We have given considerable study to the decision rendered by the Supreme Court of Rhode Island in the latter case. In this case the question was before the Supreme Court of Rhode Island as to whether or not it was in the prerogative of the Legislature to call a Constitutional Convention to revise or amend the Constitution of the state. The Constitution of Rhode Island contained no mention of a Constitutional Convention nor of any method of constitutional change, except on a proposal by the General Assembly, etc. In this case it was argued that the maxim above quoted applied and that it was exclusively within the power of the General Assembly to amend the Constitution. This view was not sustained by the Court and we think correctly so. The Supreme Court of Rhode Island in arriving at this conclusion quoted with approval Jameson's Work on Constitutions, as follows:

"After discussing other questions as to the changing of Constitutions, Jameson, at page 601, puts this question, 'When the Constitution makes no provision, then, for amendments, save in the legislative mode, can a Convention be lawfully called?' He refers to numerous instances in which conventions have been called under these circumstances and discusses the question on principle. Then he discusses the Massachusetts and Rhode Island advisory opinions and some of the cases already discussed in this present opinion and the maxim above referred to, and says at page 610; 'Obviously, as we have before remarked, while it may, with out absurdity, be claimed that the maxim operates to prohibit the doing of the same thing in a different way from that prescribed by law, it cannot be claimed to prohibit the doing of a different thing in a different way. * *"
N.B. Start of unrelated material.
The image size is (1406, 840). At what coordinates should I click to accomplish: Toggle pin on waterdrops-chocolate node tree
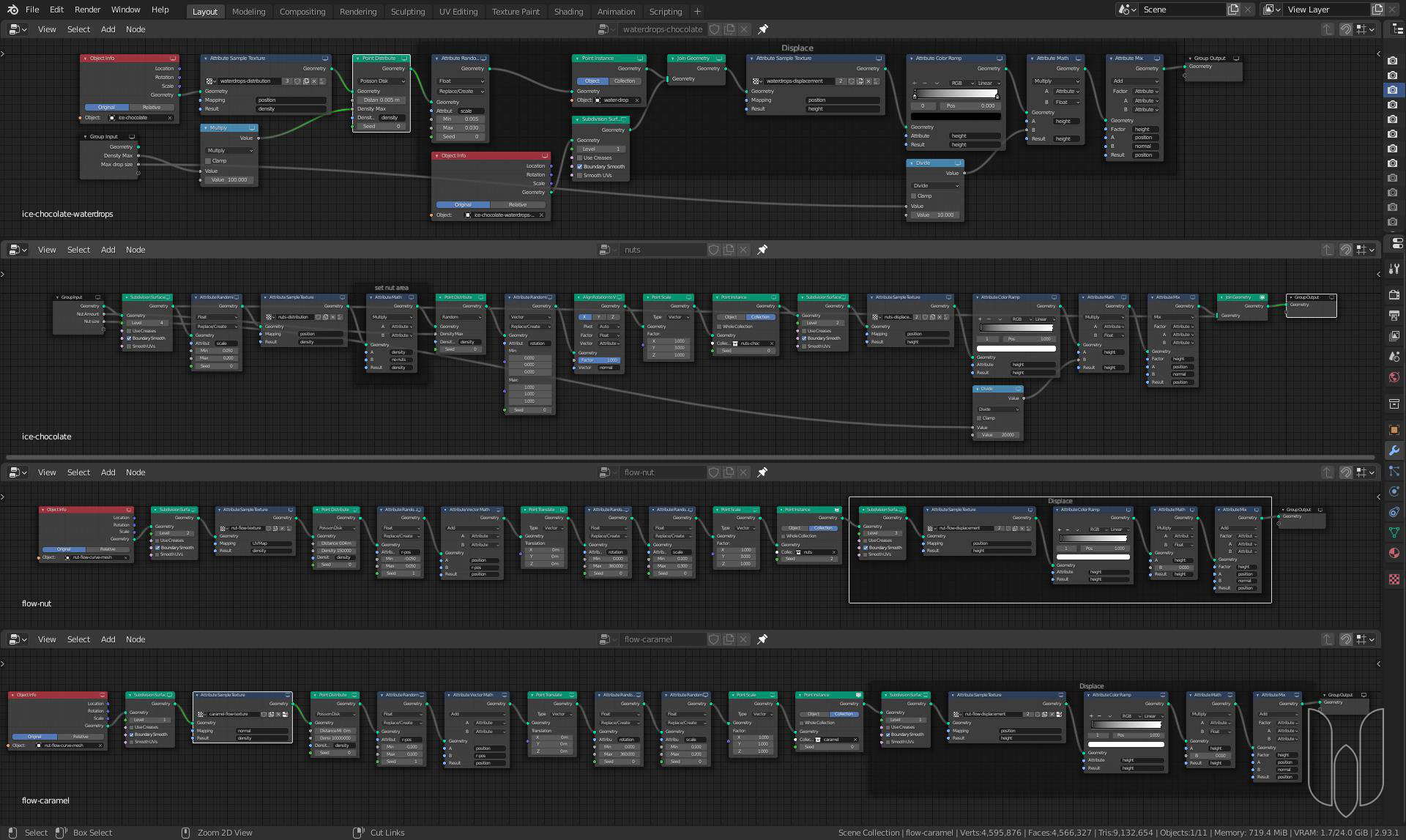[762, 29]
Can it be logically argued in view of the foregoing authority and in the face of the provisions of Section 1, Article XIX of our Constitution above quoted, that to allow a special session of the Legislature to propose a repeal of a portion of the Constitution is not proposing to amend the Constitution in the same way but in a different manner than that as specifically set out in the Constitution? We think not. This, in our opinion, if done by a special session of the Legislature would be doing the same thing as could be done by a regular session, but in a different way from that described and set forth by the Constitution and is clearly within the maxim. This being true, any such proposal as suggested by a special session would be in clear violation of the Constitution and void, even if adopted by the people.

It is well settled that the people, as well as the Legislature, are bound by constitutional provisions. Irwin vs. Nolan, 217 S. W. 837; Johnson vs. Kraft, 87 So. 375; Oakland vs. Hilton, 11 P. 3; 12 C. J. 688.

In like manner as Judge Johnson, we entertain the sincere desire to preserve the right of suffrage {*214} to all of our soldiers, sailors and other away from their homes on election day, but, notwithstanding that fact, this office must rule conscientiously respecting this and all other matters before it in the light of the law as we find it.

In conclusion, I personally pledge the assistance of this office in every way possible at the next regular session of the Legislature to provide proper amendments to the Constitution in the manner required and laws which will properly safeguard the use of absentee ballots in the state which may be authorized by an amendment to the Constitution.